Decision Report 201601344

  • Case ref:
    201601344
  • Date:
    December 2017
  • Body:
    Lanarkshire NHS Board
  • Sector:
    Health
  • Outcome:
    Some upheld, recommendations
  • Subject:
    clinical treatment / diagnosis

Summary

Mr C, who is a solicitor, complained on behalf of his client (Mrs B) about the care and treatment provided to Mrs B's late brother (Mr A) during three admissions to Monklands Hospital in the months leading up to his death. Mr A suffered from alcohol liver disease and hepatic encephalopathy (a deterioration of brain function due to liver failure). Mr C complained that the medical care and treatment provided to Mr A was not of a reasonable standard, that the nursing care was unreasonable, that the communication with the family was poor and that the board failed to adequately investigate and respond to complaints.
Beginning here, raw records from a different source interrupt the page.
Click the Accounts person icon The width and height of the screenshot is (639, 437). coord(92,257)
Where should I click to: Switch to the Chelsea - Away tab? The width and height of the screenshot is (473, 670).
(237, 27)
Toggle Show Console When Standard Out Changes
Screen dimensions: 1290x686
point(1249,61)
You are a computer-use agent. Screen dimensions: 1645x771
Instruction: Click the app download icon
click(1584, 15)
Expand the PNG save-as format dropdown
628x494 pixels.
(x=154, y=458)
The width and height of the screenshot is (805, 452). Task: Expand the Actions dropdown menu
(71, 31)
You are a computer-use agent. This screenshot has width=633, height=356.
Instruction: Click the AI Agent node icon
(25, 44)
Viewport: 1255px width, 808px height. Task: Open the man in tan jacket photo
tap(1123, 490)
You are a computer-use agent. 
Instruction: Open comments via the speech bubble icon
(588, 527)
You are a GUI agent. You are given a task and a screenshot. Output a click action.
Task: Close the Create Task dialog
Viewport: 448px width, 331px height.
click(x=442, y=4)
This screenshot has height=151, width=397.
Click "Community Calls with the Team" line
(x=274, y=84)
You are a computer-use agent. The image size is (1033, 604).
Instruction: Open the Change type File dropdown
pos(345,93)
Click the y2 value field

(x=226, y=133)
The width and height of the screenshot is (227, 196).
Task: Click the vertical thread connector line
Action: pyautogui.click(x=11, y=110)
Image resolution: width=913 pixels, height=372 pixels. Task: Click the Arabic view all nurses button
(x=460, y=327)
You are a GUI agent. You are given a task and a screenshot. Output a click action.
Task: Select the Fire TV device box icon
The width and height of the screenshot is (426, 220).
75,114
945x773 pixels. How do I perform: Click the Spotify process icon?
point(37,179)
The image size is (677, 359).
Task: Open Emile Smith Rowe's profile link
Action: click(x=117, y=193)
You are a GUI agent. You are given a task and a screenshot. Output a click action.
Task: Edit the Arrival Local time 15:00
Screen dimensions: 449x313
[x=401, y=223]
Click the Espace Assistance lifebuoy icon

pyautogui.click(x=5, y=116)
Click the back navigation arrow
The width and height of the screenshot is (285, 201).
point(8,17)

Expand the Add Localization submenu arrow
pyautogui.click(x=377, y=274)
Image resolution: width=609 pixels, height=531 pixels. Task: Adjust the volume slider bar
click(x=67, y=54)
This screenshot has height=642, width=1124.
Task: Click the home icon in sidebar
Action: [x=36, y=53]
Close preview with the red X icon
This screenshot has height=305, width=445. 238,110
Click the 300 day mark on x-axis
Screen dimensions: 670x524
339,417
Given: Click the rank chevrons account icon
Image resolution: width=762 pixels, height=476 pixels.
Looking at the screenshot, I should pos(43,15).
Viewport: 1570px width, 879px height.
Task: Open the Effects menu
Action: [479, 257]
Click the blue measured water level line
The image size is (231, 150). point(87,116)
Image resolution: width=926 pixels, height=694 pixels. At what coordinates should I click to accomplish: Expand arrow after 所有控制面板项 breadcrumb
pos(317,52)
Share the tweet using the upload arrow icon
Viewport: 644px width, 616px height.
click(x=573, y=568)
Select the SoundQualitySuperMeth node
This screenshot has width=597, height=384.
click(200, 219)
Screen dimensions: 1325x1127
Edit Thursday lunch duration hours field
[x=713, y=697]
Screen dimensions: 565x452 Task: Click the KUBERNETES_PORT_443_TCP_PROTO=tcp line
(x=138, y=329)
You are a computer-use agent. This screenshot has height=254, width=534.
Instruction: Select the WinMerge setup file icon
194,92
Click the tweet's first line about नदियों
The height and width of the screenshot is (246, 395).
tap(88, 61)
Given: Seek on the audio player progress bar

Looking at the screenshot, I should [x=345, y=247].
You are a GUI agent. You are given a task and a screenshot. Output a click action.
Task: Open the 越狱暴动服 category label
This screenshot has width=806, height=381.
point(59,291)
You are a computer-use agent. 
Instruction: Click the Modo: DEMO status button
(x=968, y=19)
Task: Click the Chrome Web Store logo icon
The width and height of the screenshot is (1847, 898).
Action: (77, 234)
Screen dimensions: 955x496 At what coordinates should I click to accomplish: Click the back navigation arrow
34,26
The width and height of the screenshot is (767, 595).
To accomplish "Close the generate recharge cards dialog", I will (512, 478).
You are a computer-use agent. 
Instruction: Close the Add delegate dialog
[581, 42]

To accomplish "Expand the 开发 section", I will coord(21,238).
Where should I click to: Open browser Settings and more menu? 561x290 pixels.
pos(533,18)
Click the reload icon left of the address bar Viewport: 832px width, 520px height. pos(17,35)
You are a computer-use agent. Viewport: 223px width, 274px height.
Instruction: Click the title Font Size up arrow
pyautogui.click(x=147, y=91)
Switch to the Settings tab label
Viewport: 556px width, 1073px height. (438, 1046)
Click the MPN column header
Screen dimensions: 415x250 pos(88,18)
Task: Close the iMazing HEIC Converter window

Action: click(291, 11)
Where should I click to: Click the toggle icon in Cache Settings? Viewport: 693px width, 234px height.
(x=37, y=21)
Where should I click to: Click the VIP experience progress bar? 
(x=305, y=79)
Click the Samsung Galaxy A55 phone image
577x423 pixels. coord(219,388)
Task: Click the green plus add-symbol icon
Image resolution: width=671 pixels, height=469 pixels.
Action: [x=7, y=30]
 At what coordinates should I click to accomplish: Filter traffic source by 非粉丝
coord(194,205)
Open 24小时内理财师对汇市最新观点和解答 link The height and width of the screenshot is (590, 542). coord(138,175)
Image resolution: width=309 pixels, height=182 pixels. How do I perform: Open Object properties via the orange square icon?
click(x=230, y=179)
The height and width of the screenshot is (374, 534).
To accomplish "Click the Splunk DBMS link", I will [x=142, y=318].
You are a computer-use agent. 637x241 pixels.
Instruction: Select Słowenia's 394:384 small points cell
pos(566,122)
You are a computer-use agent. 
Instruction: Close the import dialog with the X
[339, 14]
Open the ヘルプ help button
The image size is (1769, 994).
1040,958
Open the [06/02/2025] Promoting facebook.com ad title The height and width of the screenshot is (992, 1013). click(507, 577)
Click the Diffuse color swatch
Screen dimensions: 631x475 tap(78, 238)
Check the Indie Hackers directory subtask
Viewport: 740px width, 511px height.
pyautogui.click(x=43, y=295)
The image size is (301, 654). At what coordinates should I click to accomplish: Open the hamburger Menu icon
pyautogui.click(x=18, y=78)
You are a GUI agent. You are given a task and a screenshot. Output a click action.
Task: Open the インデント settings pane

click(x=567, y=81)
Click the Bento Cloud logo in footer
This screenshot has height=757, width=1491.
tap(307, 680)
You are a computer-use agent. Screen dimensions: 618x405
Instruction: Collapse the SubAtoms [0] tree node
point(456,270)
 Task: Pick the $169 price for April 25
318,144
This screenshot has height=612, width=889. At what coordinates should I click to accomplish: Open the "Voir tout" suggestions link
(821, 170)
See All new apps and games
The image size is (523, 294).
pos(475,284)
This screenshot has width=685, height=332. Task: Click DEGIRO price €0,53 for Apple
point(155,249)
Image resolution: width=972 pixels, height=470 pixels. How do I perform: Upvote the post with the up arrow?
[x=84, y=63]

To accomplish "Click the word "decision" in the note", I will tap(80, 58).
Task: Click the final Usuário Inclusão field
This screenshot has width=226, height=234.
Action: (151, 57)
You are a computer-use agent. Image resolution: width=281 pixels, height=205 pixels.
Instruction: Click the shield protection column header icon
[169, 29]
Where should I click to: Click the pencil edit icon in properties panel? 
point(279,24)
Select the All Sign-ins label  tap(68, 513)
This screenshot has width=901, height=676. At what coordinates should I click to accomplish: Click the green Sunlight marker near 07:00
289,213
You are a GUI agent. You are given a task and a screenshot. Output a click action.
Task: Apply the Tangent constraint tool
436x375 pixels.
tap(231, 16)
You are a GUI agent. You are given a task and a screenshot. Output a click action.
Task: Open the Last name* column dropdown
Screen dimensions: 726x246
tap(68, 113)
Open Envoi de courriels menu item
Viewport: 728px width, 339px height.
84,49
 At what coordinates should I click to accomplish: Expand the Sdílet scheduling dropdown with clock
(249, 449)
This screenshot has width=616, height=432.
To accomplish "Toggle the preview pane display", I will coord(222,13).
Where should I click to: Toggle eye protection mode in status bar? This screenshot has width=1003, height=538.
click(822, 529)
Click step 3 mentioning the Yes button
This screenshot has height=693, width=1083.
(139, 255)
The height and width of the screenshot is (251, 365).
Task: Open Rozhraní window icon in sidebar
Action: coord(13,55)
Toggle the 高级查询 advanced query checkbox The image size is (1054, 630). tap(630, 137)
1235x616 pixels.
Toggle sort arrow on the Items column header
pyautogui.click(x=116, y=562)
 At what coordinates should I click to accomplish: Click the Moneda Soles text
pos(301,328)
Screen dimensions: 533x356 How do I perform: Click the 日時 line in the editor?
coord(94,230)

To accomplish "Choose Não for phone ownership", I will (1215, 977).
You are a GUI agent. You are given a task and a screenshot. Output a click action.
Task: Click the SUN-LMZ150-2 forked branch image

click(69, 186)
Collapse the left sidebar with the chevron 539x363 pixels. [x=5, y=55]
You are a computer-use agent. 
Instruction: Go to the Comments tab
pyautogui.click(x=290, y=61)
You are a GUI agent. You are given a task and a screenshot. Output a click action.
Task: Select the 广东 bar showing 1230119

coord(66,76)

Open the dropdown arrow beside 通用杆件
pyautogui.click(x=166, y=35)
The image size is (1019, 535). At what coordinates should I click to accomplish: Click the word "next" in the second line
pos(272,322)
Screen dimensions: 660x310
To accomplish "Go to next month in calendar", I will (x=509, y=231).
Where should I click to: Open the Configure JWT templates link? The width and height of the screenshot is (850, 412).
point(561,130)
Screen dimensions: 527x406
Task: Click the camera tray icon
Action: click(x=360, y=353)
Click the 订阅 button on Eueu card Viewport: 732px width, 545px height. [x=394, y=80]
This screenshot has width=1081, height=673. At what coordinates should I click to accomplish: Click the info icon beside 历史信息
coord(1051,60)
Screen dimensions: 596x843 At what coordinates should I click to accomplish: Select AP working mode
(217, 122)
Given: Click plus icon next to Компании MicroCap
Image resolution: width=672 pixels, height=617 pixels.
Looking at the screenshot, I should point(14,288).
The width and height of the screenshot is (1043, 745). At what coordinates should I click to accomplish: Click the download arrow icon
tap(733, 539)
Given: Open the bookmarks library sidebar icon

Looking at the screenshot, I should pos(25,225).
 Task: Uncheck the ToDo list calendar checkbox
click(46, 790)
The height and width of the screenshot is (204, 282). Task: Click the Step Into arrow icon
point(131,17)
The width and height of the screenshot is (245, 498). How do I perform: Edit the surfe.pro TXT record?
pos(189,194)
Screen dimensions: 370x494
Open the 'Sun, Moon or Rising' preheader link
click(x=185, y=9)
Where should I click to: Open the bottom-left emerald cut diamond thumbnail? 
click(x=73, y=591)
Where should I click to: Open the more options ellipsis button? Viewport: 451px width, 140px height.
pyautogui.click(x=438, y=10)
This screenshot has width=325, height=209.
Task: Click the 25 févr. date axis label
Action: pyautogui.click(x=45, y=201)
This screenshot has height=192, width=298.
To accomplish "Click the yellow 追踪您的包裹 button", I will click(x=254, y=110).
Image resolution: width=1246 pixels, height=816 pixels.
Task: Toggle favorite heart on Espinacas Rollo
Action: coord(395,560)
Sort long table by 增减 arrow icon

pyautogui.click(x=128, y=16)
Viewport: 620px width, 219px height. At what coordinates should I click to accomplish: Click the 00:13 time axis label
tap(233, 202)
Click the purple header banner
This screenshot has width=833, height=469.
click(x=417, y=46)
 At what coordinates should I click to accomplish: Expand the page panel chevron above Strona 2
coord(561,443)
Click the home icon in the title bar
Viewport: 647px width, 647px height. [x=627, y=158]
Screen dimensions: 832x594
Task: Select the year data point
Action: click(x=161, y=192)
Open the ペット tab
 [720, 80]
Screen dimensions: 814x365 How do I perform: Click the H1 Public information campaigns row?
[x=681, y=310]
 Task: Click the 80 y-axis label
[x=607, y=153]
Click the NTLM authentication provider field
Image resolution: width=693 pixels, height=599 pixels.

Regarding medical care and treatment, the family were particularly concerned that Mr A had been discharged following his second admission when they felt he was not medically fit to be discharged. We took independent advice from a consultant physician and from a senior nurse. We found that Mr A's fitness was appropriately assessed at that time. We also found that, while on the whole Mr A received a reasonable standard of care and treatment, there were some failings in medical care and record-keeping. Specifically, we noted that a final discharge summary was not completed following Mr A's first admission, and that the actual date of discharge was not clear from the notes. We also found that, when Mr A suffered a fall overnight, he was not reviewed by a doctor until the following afternoon. The advice we received was that this review should have happened in the morning. We were also critical that, when this review did take place, the doctor who reviewed Mr A failed to document this assessment. The family had also expressed concerns about Mr A's weight loss and the board had said that this was due to deliberate fluid loss. Whilst we found that deliberate fluid loss was a factor, we considered that there was also a nutritional element that should have been acted upon sooner. In light of these failings, we upheld Mr C's complaint about medical care and treatment.

Mr C raised several concerns about the nursing care and treatment provided to Mr A. We identified that nursing staff had failed to make medical staff aware of a vomiting episode on the morning of Mr A's discharge following his second admission which, had it been shared, may have influenced the medical staff's thinking when assessing Mr A's fitness for discharge. However, we found that this appeared to be an isolated failing, which the board had already acknowledged and apologised for. The family had also been concerned that an appropriate package of home care was not in place for Mr A following his second discharge. We found that adequate arrangements were made, and we noted that responsibility for the delivery of these arrangements lay with social services and not the board. We did not uphold Mr C's complaint about nursing care.

In terms of communication, we found inconsistencies and a lack of clarity in the information conveyed to the family about the seriousness of Mr A's condition. We found that the language used may not have helped the family to fully understand that Mr A's illness was terminal. The family had also raised concerns that their repeated requests to speak to another consultant were not actioned. The board had noted that these requests did not appear to have been passed on, and they had agreed to implement a process to document requests for meetings with medical staff in the future. Overall, we concluded that the communication with the family was not of a reasonable standard and we upheld this complaint.

In relation to complaints handling, we considered that the board could have responded in more detail and could have provided clearer explanations in some instances. However, given the complexity of the complaint and the significant number of issues raised, we were satisfied that, on the whole, the board's response was reasonable and proportionate, and that considerable time and effort had been spent attempting to address the family's concerns. On balance, we did not uphold this aspect of Mr C's complaint.

Recommendations

What we asked the organisation to do in this case:

  • Apologise to Mr A's family for the identified failings in relation to medical care and treatment, medical record-keeping and communication.

What we said should change to put things right in future:

  • Patient discharge dates should be clearly recorded in the clinical notes.
  • Medical reviews should take place within a reasonable timeframe following patient falls.
  • Medical reviews should be documented in patient records.
  • Medical staff should ensure they remain aware of patients' nutritional status and take appropriate action to address any identified malnutrition.
  • Consistent information should be provided, and clear language should be used, when communicating with patients and their relatives regarding the patient's condition and prognosis.

We have asked the organisation to provide us with evidence that they have implemented the recommendations we have made on this case by the deadline we set.